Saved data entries

* * *

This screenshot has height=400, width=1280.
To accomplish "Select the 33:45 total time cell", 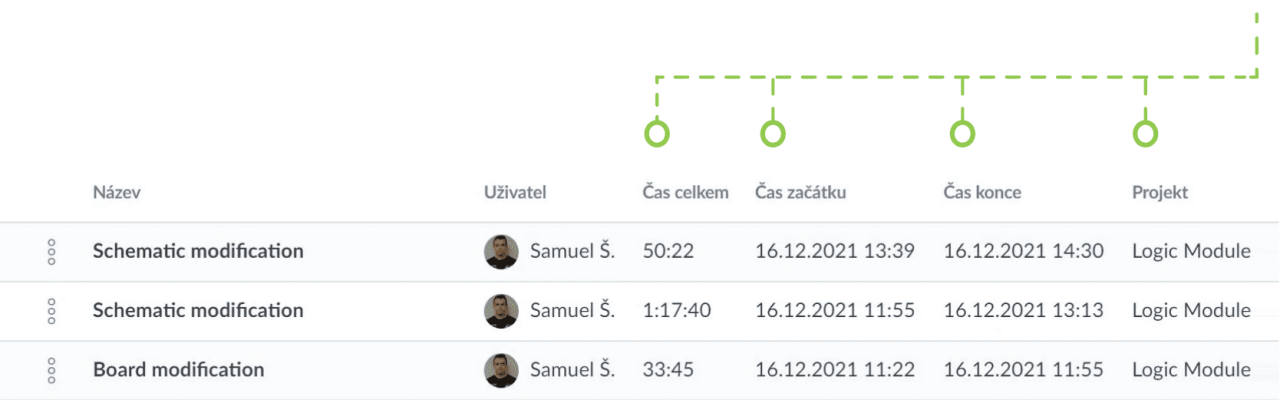I will (668, 370).
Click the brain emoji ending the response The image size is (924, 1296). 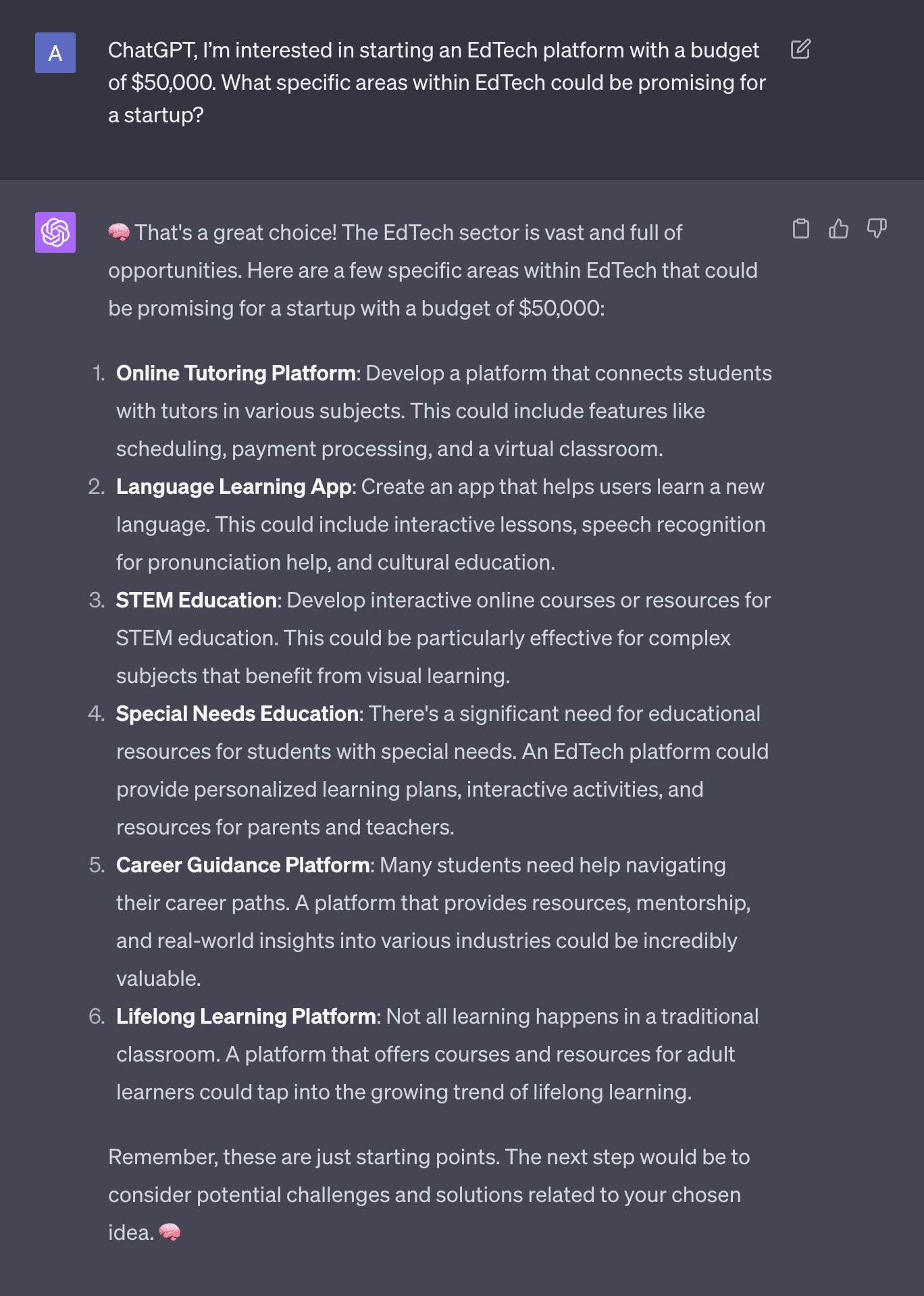tap(170, 1232)
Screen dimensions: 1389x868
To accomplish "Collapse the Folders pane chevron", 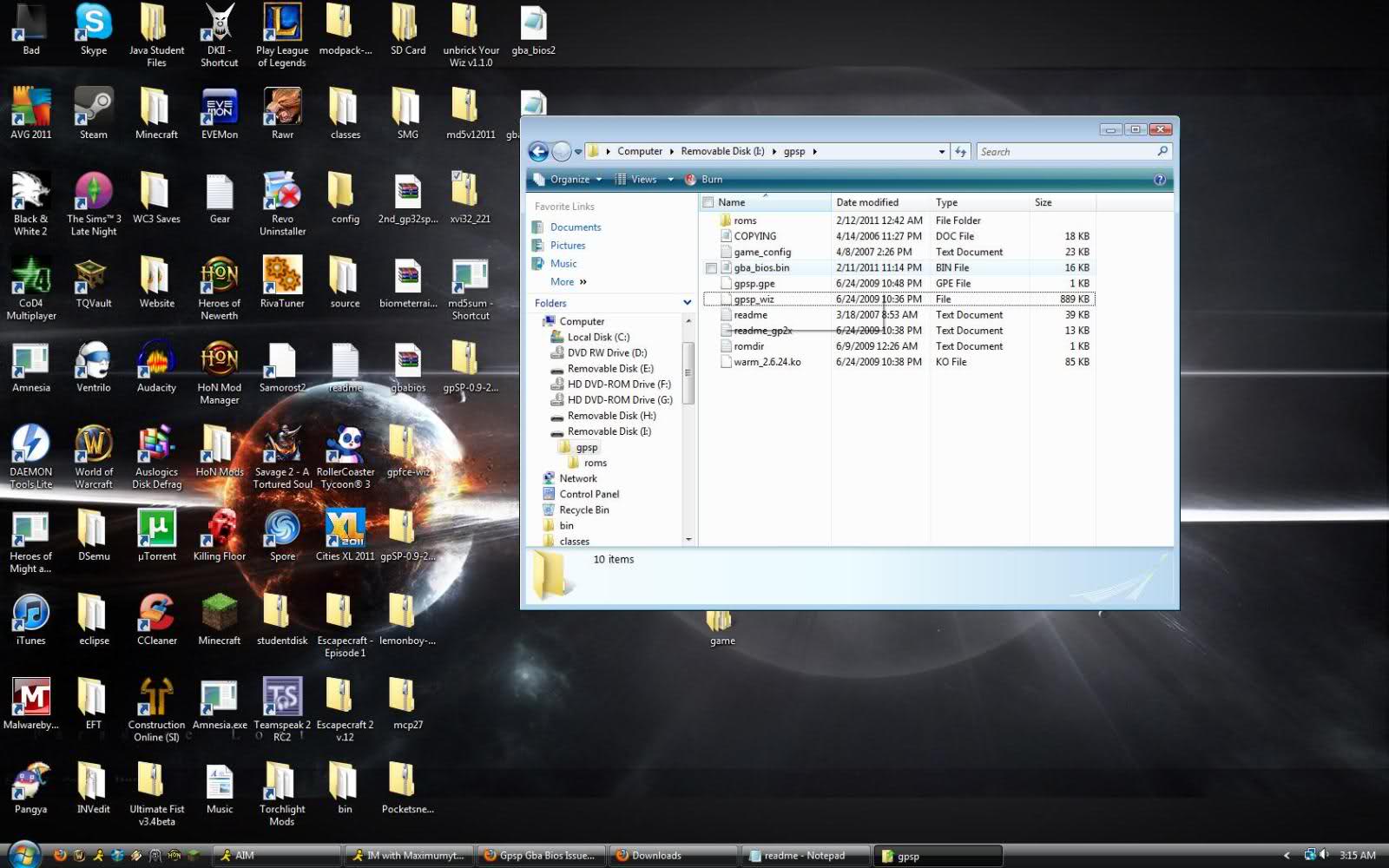I will tap(687, 303).
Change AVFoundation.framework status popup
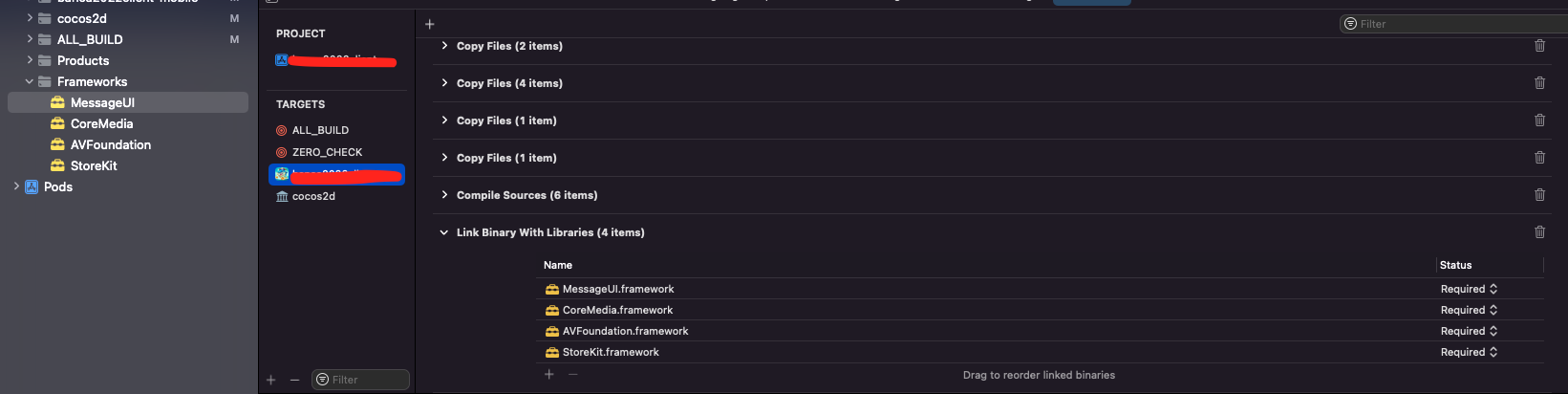The width and height of the screenshot is (1568, 394). (x=1469, y=331)
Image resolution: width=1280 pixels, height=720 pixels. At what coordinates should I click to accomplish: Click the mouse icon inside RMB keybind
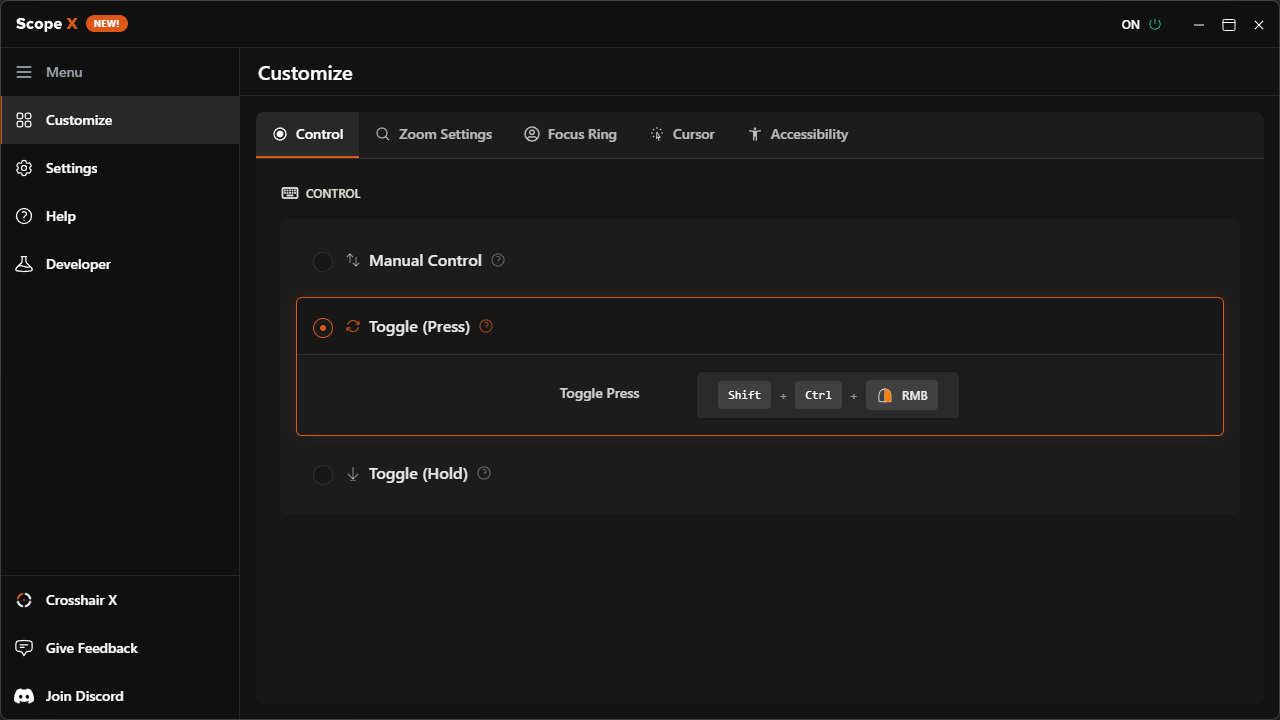point(885,395)
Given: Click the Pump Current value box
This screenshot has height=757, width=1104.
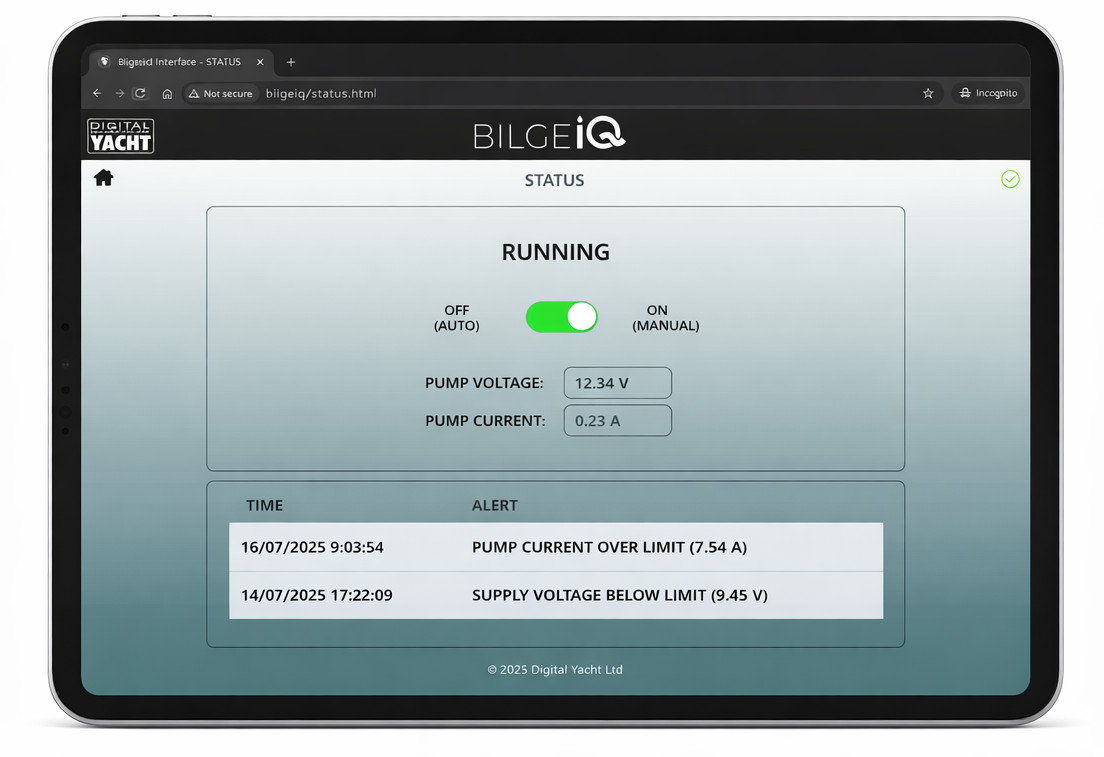Looking at the screenshot, I should 617,420.
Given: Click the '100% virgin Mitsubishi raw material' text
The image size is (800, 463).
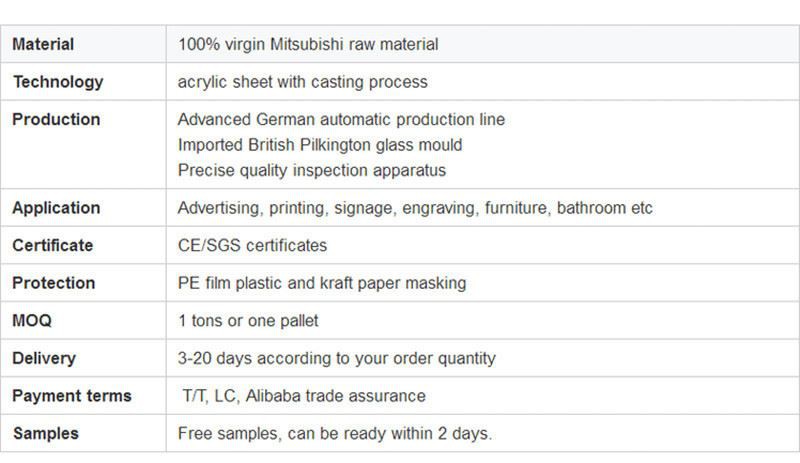Looking at the screenshot, I should (x=307, y=45).
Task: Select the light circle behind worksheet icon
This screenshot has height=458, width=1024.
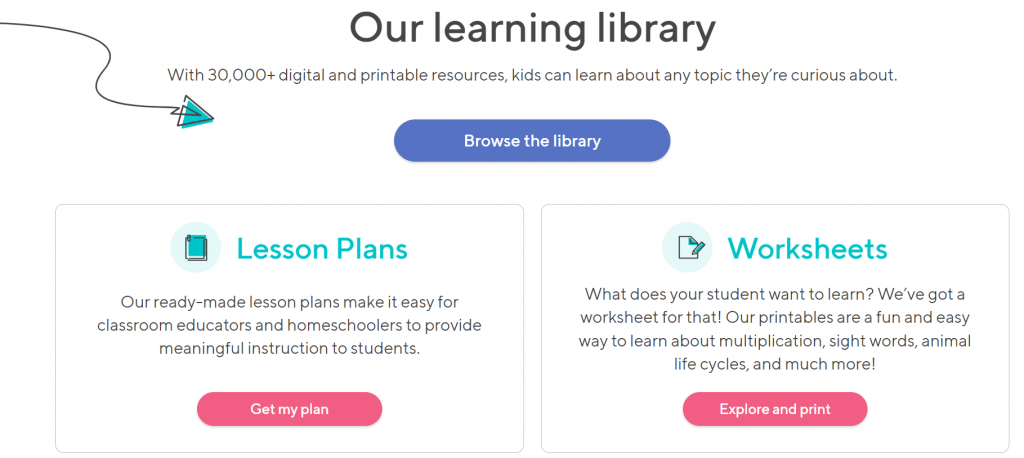Action: coord(687,247)
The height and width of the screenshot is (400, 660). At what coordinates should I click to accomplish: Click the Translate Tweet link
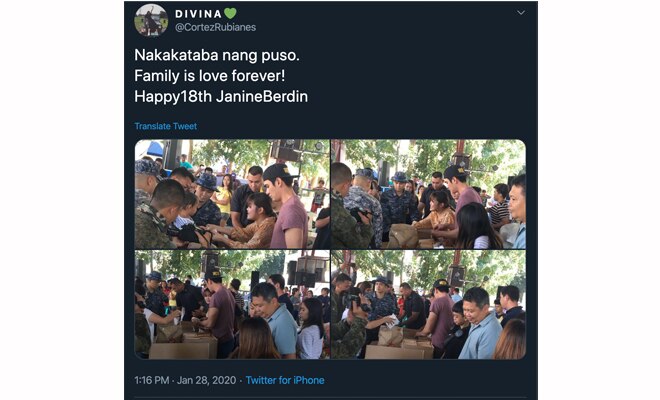tap(165, 126)
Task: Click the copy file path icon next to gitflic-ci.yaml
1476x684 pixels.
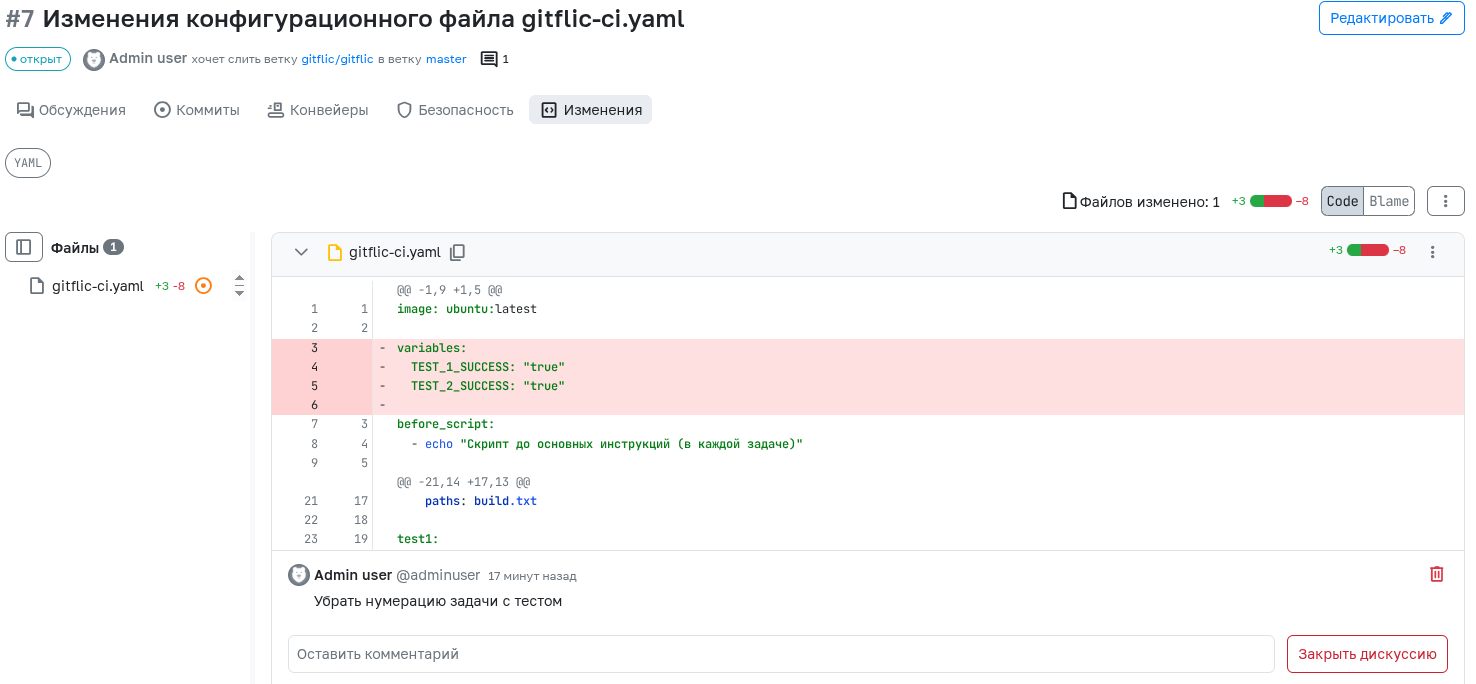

* * *

(Required work): In the answer, include exactly the lines from the one containing "This screenshot has height=757, width=1104." through the end of the records above and no pictures at all.

(Result of the task):
This screenshot has height=757, width=1104.
Looking at the screenshot, I should 617,420.
Given: Click the '100% virgin Mitsubishi raw material' text
The image size is (800, 463).
Looking at the screenshot, I should (x=307, y=45).
Task: Select the light circle behind worksheet icon
This screenshot has height=458, width=1024.
Action: coord(687,247)
The height and width of the screenshot is (400, 660). At what coordinates should I click to accomplish: Click the Translate Tweet link
tap(165, 126)
Task: Click the copy file path icon next to gitflic-ci.yaml
1476x684 pixels.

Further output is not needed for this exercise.